* INPUT MATERIAL:
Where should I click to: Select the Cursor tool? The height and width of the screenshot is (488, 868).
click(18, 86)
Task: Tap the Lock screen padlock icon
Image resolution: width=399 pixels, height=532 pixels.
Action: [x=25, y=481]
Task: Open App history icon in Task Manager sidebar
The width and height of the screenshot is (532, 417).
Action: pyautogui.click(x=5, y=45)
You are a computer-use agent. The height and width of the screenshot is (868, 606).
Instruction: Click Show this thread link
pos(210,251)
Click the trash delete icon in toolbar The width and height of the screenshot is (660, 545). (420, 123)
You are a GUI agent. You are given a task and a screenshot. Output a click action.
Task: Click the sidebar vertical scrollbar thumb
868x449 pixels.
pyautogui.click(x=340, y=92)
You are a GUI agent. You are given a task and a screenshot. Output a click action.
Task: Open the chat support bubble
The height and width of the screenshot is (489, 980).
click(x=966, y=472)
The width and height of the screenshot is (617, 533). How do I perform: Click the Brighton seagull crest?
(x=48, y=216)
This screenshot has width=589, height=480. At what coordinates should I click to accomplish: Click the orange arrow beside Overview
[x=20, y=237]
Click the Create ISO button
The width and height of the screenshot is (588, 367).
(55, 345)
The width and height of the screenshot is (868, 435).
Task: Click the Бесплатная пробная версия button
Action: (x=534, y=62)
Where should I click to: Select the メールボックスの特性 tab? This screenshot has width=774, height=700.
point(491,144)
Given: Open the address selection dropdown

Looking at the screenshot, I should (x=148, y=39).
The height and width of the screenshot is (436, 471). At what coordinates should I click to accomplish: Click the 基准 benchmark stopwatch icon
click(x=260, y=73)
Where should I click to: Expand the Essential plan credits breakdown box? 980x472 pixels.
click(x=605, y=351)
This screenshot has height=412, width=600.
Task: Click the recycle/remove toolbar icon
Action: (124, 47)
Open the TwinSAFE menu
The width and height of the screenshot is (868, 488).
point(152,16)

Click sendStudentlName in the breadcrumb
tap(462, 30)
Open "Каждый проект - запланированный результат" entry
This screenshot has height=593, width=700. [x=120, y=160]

* TASK OBJECTIVE: What you return must be an exact retyping of the lines above starting at the line with "Task: Click the sidebar" and ending at the line with "Click the Create ISO button", and nothing besides.

* RESPONSE BOX:
Task: Click the sidebar vertical scrollbar thumb
868x449 pixels.
pyautogui.click(x=340, y=92)
You are a GUI agent. You are given a task and a screenshot. Output a click action.
Task: Open the chat support bubble
The height and width of the screenshot is (489, 980).
click(x=966, y=472)
The width and height of the screenshot is (617, 533). How do I perform: Click the Brighton seagull crest?
(x=48, y=216)
This screenshot has width=589, height=480. At what coordinates should I click to accomplish: Click the orange arrow beside Overview
[x=20, y=237]
Click the Create ISO button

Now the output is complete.